Forristal, who has been busy training with doubles partner Nathan Devine in Kildare as well as working at home, has also secured a place on another international trip.
Since the selection event in Belfast he raced in the Irish national championships, which doubled as a selection race for the World Championships in China in October. Forristal beat Devine in that race and has been selected to compete for Ireland in the singles category. As the trip would be self-funded, he will wait and see whether that competition will become a reality.
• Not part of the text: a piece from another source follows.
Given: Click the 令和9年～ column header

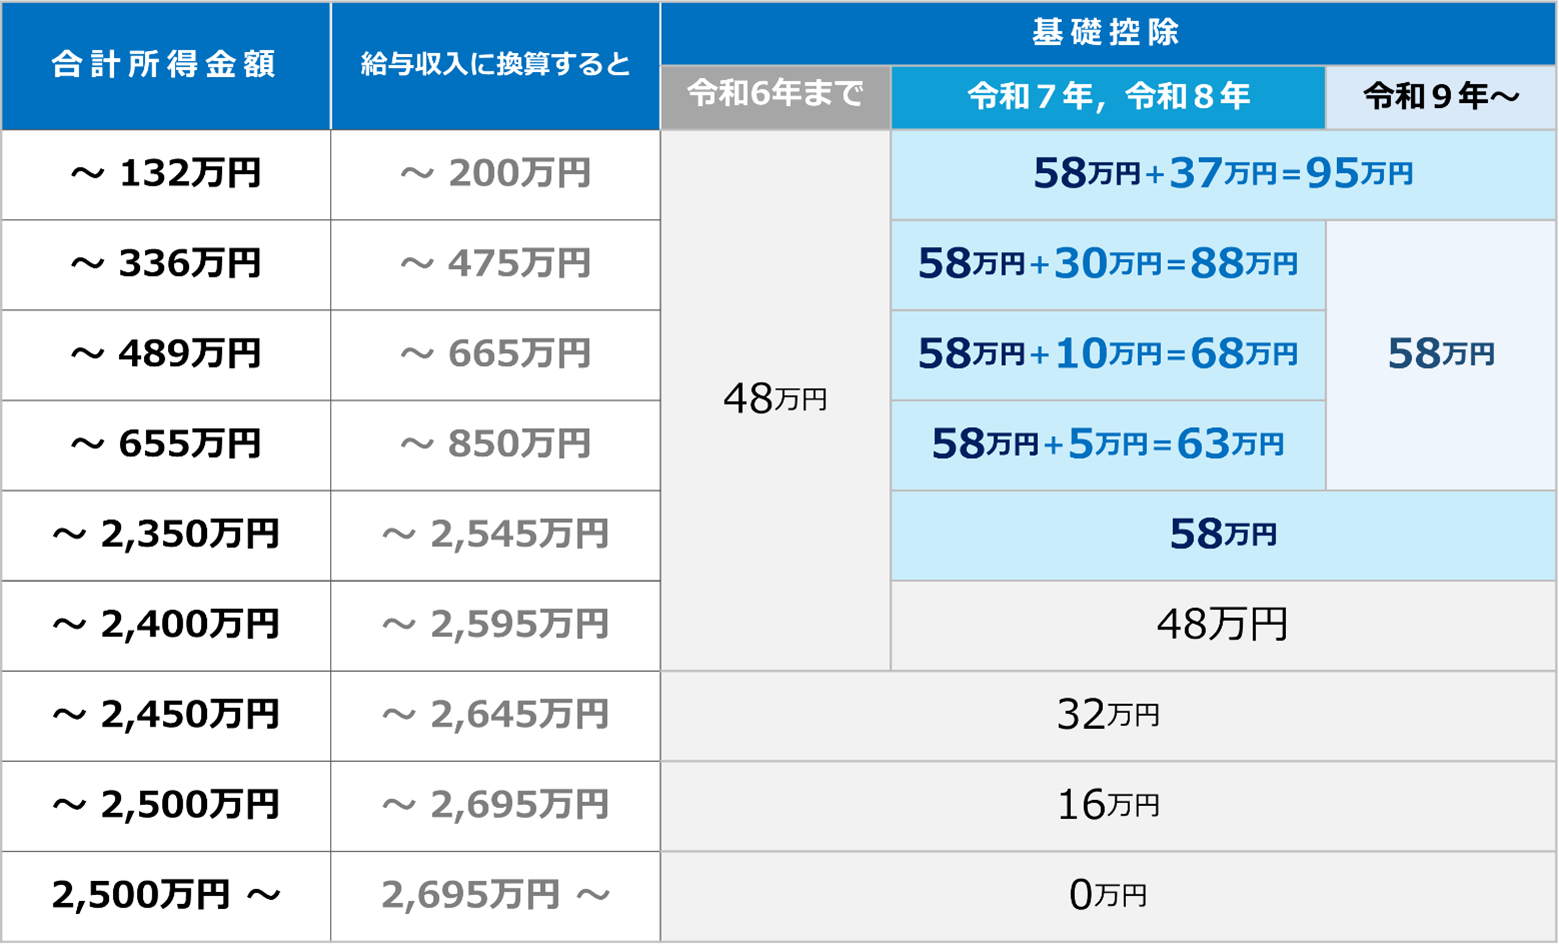Looking at the screenshot, I should (x=1441, y=97).
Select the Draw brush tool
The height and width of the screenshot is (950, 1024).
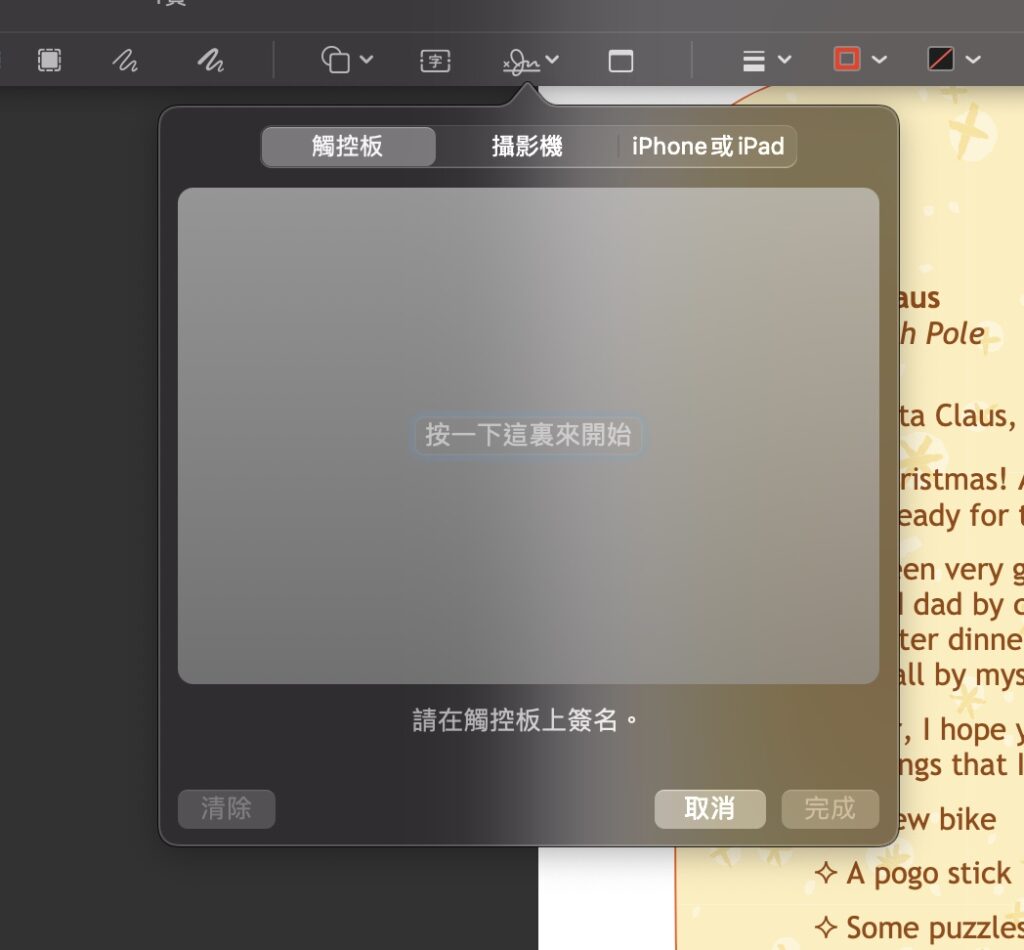pyautogui.click(x=210, y=60)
“We don’t get much in the way of funding,” Forristal said by way of financial support for canoeing. “We have to pay our way for events, but I do it for the love of the sport. It’s great to be fit and feel you can go out on the river and give your all.”
For now, France is the target. Whether it brings a medal or not remains to be seen, but for Forristal there are modest goals in his sights.
“I want to go out and give a decent performance,” he said. “That’s my goal.”